(The Center Square) – Republican Missouri Attorney General Andrew Bailey alerted the courts late Wednesday that “additional, significant information” supporting his action to remove Democratic St. Louis Circuit Attorney Kim Gardner is forthcoming.
Bailey filed a three-page motion in circuit court stating he will file an amended petition against Gardner on March 21. He requested all pending motions be heard soon after and the trial take place in June.
Alternately, Gardner’s attorneys filed an objection on Wednesday to quash a subpoena from Bailey’s office, stating it’s “unreasonable, oppressive, overly broad, unduly burdensome, in violation of Missouri public policy, and nothing more than an inappropriate fishing expedition.”
After Bailey gave Gardner a deadline of noon on Feb. 23 to resign, he filed a petition in Quo Warranto to remove her from office. Gardner received 61% of the vote in the 2020 Democratic primary and 74% of the vote in the November election. However, Democratic St. Louis Mayor Tishaura Jones, business leaders and state representatives openly questioned her capability to remain in the office.
As the Missouri House of Representatives worked to pass a measure to return the St. Louis Metropolitan Police Department to state control, citizens and elected officials became outraged after a 21-year-old released on bond crashed a car into a 17-year-old volleyball player who was competing in a St. Louis tournament on Feb. 18.
The driver, Daniel Riley, violated pretrial bond more than 100 times after being charged with first degree robbery and armed criminal action for stealing a firearm at gunpoint in 2020. Janae Edmondson, who received a college volleyball scholarship, had both legs amputated after being pinned by the car Riley drove.

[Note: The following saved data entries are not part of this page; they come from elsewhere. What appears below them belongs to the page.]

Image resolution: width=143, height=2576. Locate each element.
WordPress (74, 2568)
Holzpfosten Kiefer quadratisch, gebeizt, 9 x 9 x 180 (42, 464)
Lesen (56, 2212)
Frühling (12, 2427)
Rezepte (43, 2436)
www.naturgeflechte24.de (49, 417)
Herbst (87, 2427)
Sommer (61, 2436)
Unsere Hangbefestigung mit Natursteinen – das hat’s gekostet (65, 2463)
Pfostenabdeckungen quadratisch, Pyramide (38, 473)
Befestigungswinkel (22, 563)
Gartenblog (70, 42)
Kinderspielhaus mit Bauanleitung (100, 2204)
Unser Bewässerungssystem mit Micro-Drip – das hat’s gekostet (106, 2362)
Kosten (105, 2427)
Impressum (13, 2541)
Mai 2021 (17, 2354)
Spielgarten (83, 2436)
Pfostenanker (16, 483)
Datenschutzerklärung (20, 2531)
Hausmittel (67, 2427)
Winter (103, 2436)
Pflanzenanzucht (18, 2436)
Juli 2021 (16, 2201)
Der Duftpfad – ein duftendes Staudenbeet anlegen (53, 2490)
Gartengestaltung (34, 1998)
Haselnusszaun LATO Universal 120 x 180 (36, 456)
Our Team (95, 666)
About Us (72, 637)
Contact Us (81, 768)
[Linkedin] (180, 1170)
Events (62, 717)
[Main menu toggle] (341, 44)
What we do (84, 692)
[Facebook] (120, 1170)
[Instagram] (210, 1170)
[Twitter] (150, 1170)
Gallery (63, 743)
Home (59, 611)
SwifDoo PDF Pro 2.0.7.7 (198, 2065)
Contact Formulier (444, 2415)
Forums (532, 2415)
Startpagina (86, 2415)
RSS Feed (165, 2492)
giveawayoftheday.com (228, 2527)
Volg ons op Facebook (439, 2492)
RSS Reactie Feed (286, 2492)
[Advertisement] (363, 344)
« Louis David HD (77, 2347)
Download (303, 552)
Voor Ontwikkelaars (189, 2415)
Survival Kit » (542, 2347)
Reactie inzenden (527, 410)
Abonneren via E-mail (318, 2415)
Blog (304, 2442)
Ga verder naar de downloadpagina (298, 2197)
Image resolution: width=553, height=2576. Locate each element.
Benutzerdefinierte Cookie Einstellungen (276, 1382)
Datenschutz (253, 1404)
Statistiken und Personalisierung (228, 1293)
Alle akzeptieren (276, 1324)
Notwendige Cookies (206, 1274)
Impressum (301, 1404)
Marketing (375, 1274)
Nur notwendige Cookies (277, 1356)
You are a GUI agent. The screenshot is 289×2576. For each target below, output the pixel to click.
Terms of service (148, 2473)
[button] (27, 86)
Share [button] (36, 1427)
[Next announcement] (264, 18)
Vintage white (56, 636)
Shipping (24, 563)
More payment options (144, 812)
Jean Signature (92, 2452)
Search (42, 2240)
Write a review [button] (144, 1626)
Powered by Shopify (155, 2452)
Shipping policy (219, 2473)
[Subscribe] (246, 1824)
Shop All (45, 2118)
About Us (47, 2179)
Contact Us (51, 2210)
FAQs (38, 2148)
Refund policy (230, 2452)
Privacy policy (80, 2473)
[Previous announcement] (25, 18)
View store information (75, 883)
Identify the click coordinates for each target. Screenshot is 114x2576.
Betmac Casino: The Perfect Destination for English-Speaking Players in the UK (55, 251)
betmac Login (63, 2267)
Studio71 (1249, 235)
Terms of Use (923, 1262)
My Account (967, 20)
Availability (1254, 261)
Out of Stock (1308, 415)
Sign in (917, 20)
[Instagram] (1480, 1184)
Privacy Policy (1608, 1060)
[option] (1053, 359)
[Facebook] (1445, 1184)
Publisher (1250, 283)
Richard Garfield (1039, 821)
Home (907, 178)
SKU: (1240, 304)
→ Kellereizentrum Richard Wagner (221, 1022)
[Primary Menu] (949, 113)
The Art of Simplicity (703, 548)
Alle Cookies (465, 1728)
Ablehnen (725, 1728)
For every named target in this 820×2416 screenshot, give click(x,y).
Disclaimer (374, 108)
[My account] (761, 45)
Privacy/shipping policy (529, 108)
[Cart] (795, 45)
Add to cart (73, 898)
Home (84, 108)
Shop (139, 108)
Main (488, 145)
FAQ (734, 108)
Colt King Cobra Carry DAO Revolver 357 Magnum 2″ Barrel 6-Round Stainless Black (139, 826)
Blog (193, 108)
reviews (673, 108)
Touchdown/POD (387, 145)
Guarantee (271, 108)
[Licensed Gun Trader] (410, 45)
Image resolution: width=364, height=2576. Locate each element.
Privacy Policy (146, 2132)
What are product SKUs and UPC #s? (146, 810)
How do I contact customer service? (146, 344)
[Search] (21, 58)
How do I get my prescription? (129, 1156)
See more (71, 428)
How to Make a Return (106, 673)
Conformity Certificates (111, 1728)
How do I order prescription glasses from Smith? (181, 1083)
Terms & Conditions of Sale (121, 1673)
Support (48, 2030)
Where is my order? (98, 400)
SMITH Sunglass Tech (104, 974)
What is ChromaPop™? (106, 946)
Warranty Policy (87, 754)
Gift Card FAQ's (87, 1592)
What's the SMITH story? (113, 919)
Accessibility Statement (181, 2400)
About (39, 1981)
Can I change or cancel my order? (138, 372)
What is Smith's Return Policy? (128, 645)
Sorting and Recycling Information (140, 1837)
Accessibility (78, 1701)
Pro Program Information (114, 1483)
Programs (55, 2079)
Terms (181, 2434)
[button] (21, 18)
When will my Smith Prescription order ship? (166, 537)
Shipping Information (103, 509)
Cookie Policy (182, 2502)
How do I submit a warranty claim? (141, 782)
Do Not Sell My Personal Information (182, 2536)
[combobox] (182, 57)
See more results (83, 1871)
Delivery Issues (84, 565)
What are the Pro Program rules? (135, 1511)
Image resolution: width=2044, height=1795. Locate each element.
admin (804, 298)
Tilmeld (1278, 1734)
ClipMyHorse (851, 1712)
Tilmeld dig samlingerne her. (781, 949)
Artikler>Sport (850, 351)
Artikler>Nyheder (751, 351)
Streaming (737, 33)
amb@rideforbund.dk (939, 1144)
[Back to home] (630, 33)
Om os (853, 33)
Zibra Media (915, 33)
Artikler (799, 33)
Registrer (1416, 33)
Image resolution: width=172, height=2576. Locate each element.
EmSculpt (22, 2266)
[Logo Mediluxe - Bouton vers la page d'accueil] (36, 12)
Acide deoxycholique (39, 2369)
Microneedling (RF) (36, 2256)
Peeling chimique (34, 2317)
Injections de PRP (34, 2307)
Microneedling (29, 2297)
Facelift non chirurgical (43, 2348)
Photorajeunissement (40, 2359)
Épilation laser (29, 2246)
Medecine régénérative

Earlier this week, Gardner’s attorneys filed documents denying all allegations made by Bailey, requesting all discovery be stopped and the case dismissed. They also argued release of some documents would violate attorney-client privilege.
“Tragic and horrific crimes are going to occur in a city with a population of nearly 300,000,” Gardner’s attorneys wrote. “When they do, Ms. Gardner and her Office aggressively prosecute the criminals who commit those obscene crimes. But when such crimes occur, the blame rests on the criminal, not on the prosecutor (or the police). Mr. Bailey’s Petition seeks to take advantage of a tragedy for political gain, while ignoring the will of the voters.”
Bailey’s latest motion said Gardner’s request to dismiss was without merit and the court shouldn’t spend time on briefings and arguments until he files his amended charge.
“Since the suit was filed, and while discovery is ongoing, a number of witnesses have come forward with additional, significant information that supports the petition,” Bailey’s motion states. “Further, the State’s analysis of court files and statistical data has yielded new relevant facts.”
In a letter to Bailey’s office, St. Louis City Counselor Sheena Hamilton said some documents were provided “without defensible relevance objections” and the subpoena’s language for items “about or concerning Kimberly Gardner” was broad.
“Many of the documents have no logical or legal relationship to the allegations …” Hamilton wrote.